Problem - The response must consist of the complete listing below, reproduced without alteration.
- Opening Delimiter -
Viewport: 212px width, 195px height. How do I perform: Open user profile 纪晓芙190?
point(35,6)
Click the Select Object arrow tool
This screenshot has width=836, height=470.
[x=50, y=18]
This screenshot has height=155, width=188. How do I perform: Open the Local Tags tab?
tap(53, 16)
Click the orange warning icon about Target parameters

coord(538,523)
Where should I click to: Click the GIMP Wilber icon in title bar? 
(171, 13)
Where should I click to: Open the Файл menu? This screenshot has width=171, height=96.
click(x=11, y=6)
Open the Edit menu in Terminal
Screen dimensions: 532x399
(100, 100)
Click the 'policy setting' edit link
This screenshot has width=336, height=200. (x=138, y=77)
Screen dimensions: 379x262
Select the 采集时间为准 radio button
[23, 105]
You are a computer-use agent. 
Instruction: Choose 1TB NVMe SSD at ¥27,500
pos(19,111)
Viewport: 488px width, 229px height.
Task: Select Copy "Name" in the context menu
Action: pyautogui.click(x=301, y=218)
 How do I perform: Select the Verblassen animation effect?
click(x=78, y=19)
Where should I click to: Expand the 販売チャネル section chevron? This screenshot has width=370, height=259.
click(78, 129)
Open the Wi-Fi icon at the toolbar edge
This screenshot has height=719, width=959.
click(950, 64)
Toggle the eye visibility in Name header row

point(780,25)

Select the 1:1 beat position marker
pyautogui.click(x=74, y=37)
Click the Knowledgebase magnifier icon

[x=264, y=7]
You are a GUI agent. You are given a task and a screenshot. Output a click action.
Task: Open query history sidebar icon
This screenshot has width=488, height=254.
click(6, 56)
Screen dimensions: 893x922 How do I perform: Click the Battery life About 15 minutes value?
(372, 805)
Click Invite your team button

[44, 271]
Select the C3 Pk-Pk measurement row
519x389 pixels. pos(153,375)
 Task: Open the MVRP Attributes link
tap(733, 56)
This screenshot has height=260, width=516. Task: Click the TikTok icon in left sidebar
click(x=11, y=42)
- Closing Delimiter -
Solved problem -
Viewport: 212px width, 195px height. How do I perform: Open user profile 纪晓芙190?
point(35,6)
Click the Select Object arrow tool
This screenshot has width=836, height=470.
[x=50, y=18]
This screenshot has height=155, width=188. How do I perform: Open the Local Tags tab?
tap(53, 16)
Click the orange warning icon about Target parameters

coord(538,523)
Where should I click to: Click the GIMP Wilber icon in title bar? 
(171, 13)
Where should I click to: Open the Файл menu? This screenshot has width=171, height=96.
click(x=11, y=6)
Open the Edit menu in Terminal
Screen dimensions: 532x399
(100, 100)
Click the 'policy setting' edit link
This screenshot has width=336, height=200. (x=138, y=77)
Screen dimensions: 379x262
Select the 采集时间为准 radio button
[23, 105]
You are a computer-use agent. 
Instruction: Choose 1TB NVMe SSD at ¥27,500
pos(19,111)
Viewport: 488px width, 229px height.
Task: Select Copy "Name" in the context menu
Action: pyautogui.click(x=301, y=218)
 How do I perform: Select the Verblassen animation effect?
click(x=78, y=19)
Where should I click to: Expand the 販売チャネル section chevron? This screenshot has width=370, height=259.
click(78, 129)
Open the Wi-Fi icon at the toolbar edge
This screenshot has height=719, width=959.
click(950, 64)
Toggle the eye visibility in Name header row

point(780,25)

Select the 1:1 beat position marker
pyautogui.click(x=74, y=37)
Click the Knowledgebase magnifier icon

[x=264, y=7]
You are a GUI agent. You are given a task and a screenshot. Output a click action.
Task: Open query history sidebar icon
This screenshot has width=488, height=254.
click(6, 56)
Screen dimensions: 893x922 How do I perform: Click the Battery life About 15 minutes value?
(372, 805)
Click Invite your team button

[44, 271]
Select the C3 Pk-Pk measurement row
519x389 pixels. pos(153,375)
 Task: Open the MVRP Attributes link
tap(733, 56)
This screenshot has height=260, width=516. Task: Click the TikTok icon in left sidebar
click(x=11, y=42)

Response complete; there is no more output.